Combined the history and status scripts for each data backend and moved some of the shared code into a separate module. Since the existing script names were not appropriate for the new combined versions, the main entry point scripts now have new names, which better conform with Python module name conventions: dish_grpc_text.py, dish_grpc_mqtt.py, and dish_grpc_influx.py. pylint seems happier with those names, at any rate.
Switched the argument parsing from getopt to argparse, since that better facilitates sharing the common bits. The whole command line interface is now different in that the selection of data groups to process must be made as required arg(s) rather than option flags, but for the most part, the scripts support choosing an arbitrary list of groups and will process them all.
Split the monster main() functions into a more reasonable set of functions.
Added new functions to starlink_grpc to support getting the status, which returns the data in a form similar to the history data functions. Reformatted the starlink_grpc module docstring to render better with pydoc. Also changed the way sequence data field names are reported so that the consuming scripts can name them correctly without resorting to hacky special casing based on specific field names. This would subtly break the old scripts that had been expecting the old naming, but those scripts are now gone.
The code is harder to follow now, IMO, but this should allow adding of new features and/or data backends without having to make the same change in 6 places as had been the case. To that end, dish_grpc_text now supports bulk history mode, since it was trivial to add once I had it implemented in order to support that feature for dish_grpc_influx.
Since "current" got added to the global data group returned from getting the history stats in non-bulk mode, it was being output by all 3 of the history scripts, and the name "current" was a little confusing when looking at prior output, since old values would no longer be current. The description of it in the start param of history_bulk_data was confusing, too.

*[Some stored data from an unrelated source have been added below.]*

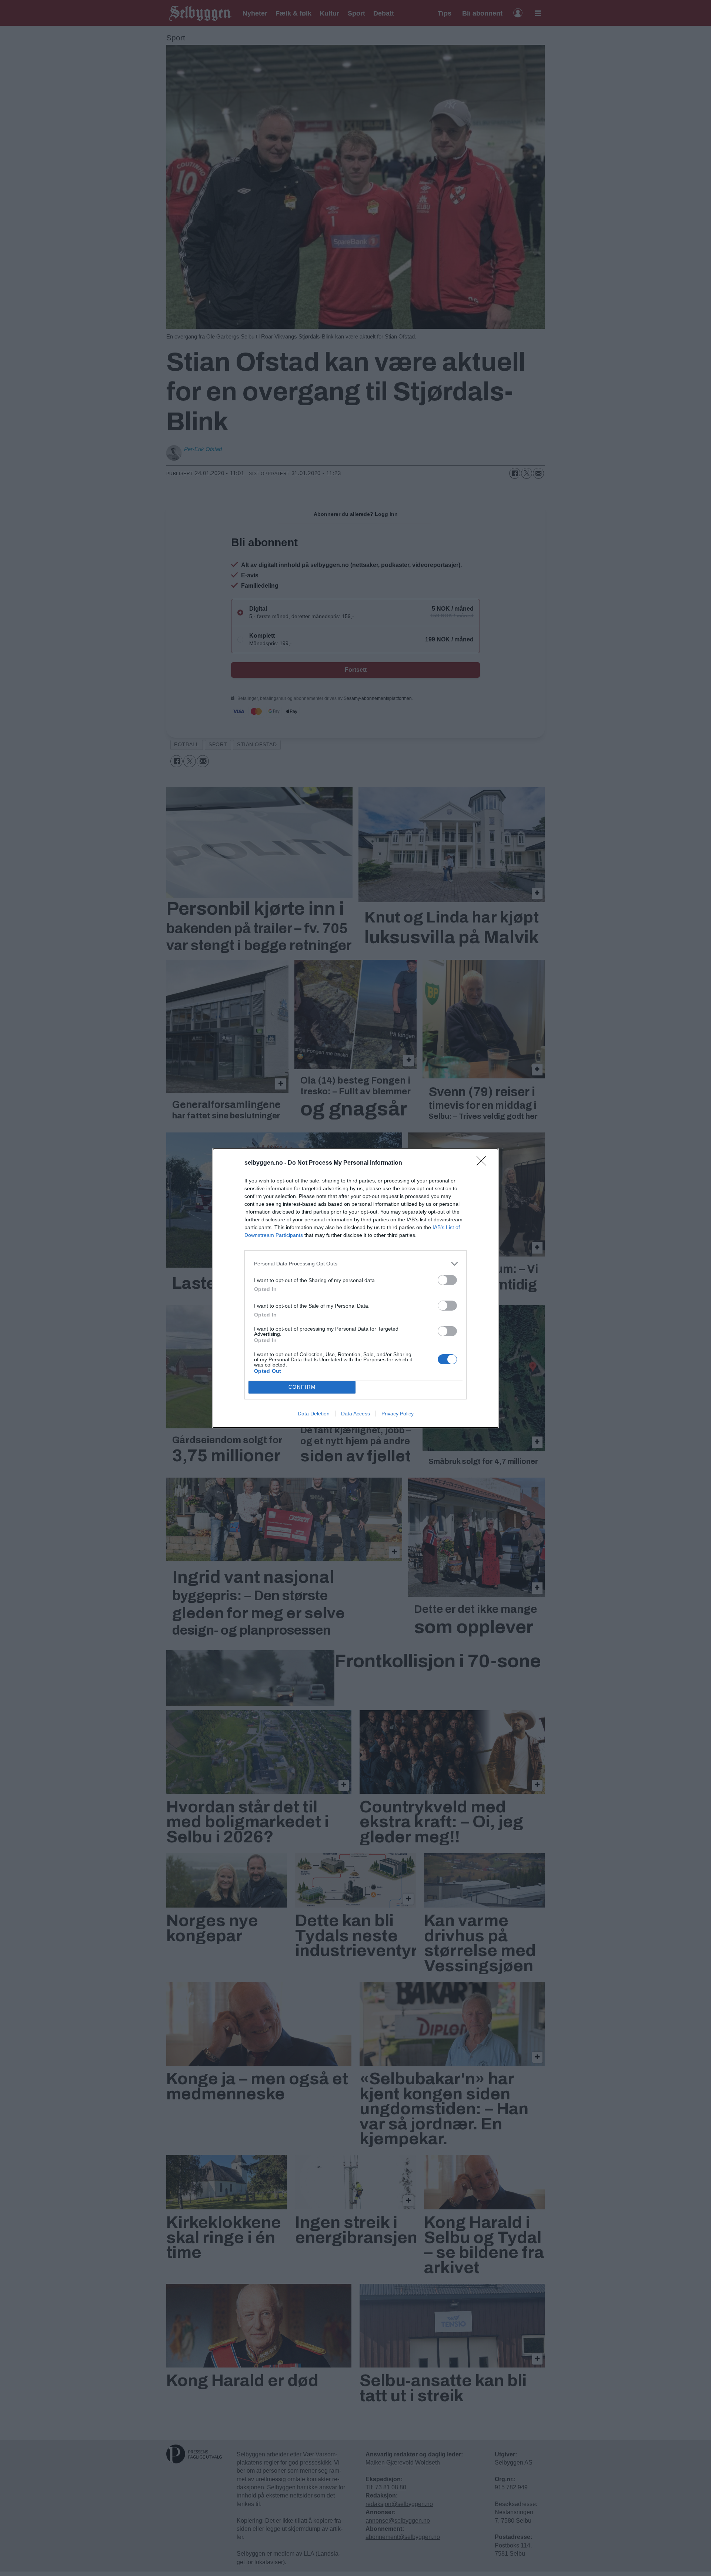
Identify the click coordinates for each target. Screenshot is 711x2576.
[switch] (447, 1280)
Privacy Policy (397, 1414)
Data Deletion (314, 1414)
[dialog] (355, 1288)
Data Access (355, 1414)
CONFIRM (302, 1387)
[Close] (484, 1163)
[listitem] (355, 1264)
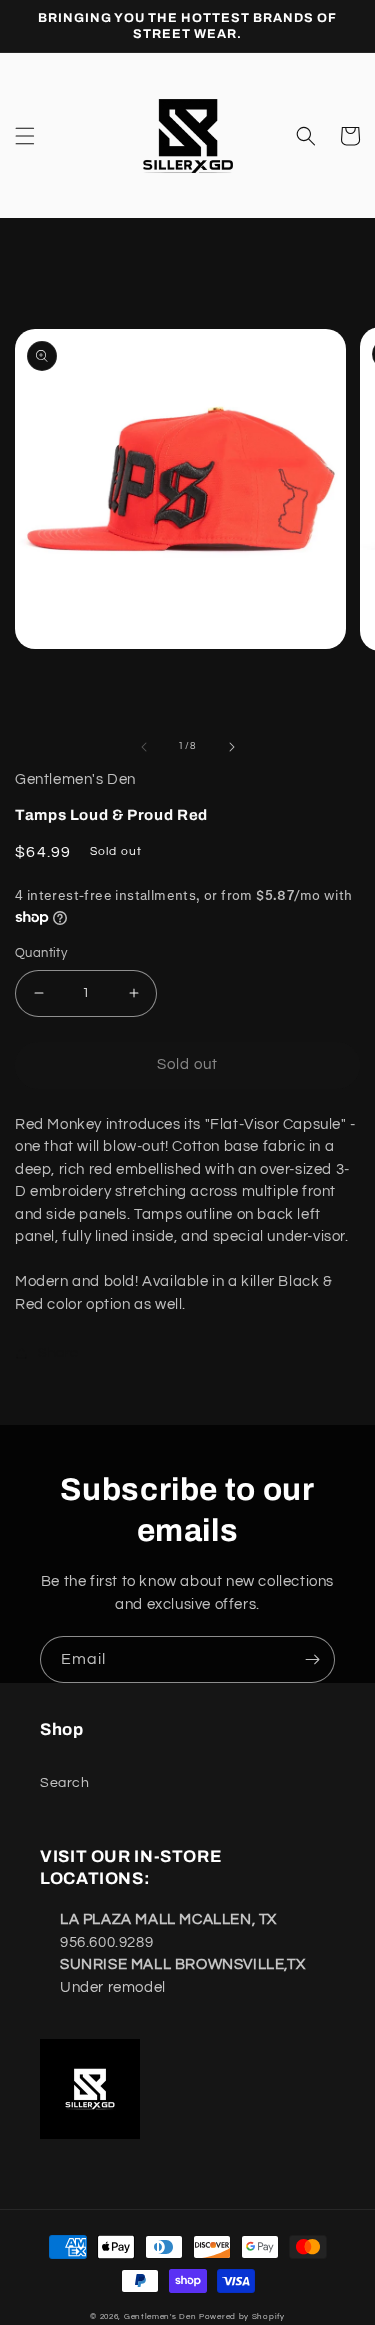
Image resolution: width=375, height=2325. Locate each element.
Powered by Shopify (242, 2316)
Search (65, 1783)
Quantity (41, 953)
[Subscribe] (312, 1659)
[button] (25, 136)
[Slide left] (144, 747)
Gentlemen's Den (160, 2316)
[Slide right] (232, 747)
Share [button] (58, 1353)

Add tracking of exactly which samples have already been sent off to InfluxDB so that samples are neither missed nor repeated due to minor time deltas in OS task scheduling. For now, this is only being applied to bulk mode.

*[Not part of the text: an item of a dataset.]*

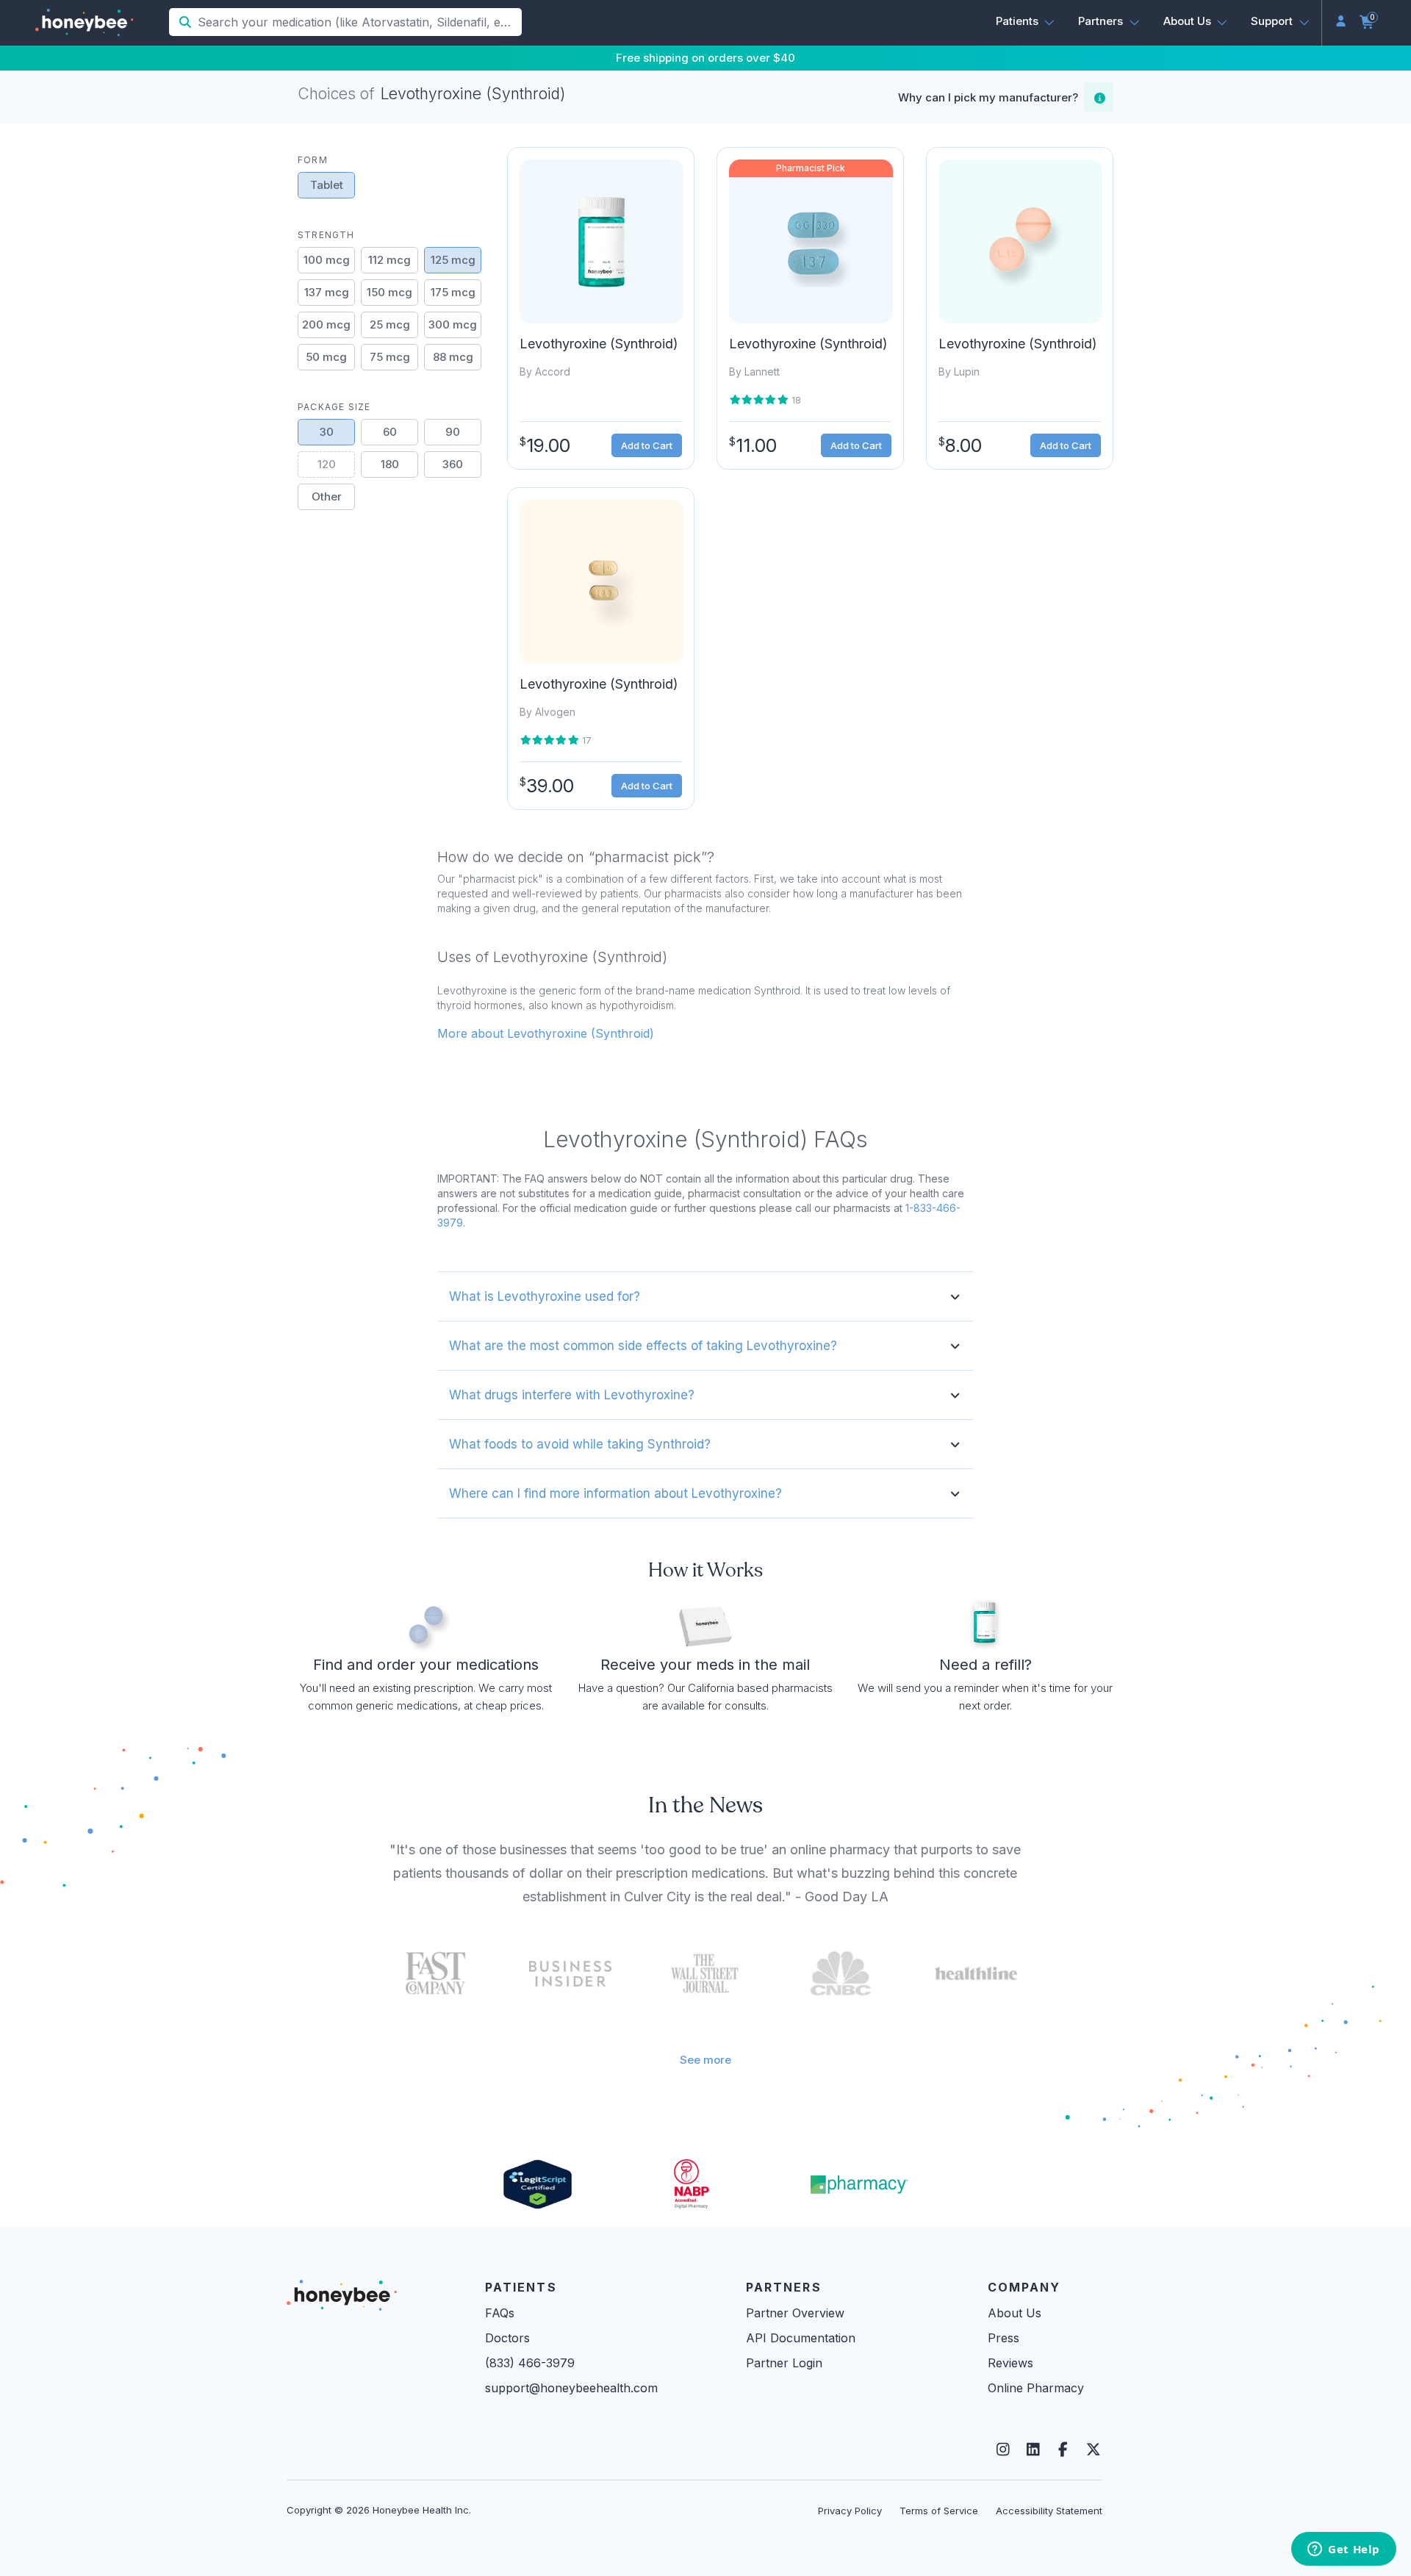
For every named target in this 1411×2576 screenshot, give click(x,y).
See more (705, 2060)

Make the -s option only apply to the first loop iteration for bulk mode, since subsequent loops will want to pick up all samples since prior iteration.
Also, omit the latency field from the data point sent to InfluxDB for samples where the ping drop is 100%. The raw history data apparently just repeats prior value in this case, probably because it cannot just leave a hole in the data array and there is no good way to indicate invalid.
Related to issue #5
Specific history data patterns would sometimes lead to some of the stats switching between int and float type even if they were always whole numbers. This should ensure that doesn't happen.
I think this will fix#12, but will likely require deleting all the spacex.starlink.user_terminal.ping_stats data points from the database before the type conflict failure will go away.
Unlike the status info scripts, these include support for setting host and database parameters via command line options. Still to be added is support for HTTPS/SSL.
Add a get_id function to the grpc parser module, so it can be used for tagging purposes.
Minor cleanups in some of the other scripts to make them consistent with the newly added scripts.
Move the "samples" stat out of the ping drop group of stats and into a new general stats group.
This way, it will make more sense if/when additional stat groups are added, since that stat will apply to all of them.
Moves the parsing logic that will be shared by some upcoming scripts out into a separate module.
There's still just as much duplication between the JSON parser and the grpc parser as there was before, but this should at least prevent further duplication of this logic.
This also adds some proper documentation for what each of the stats means.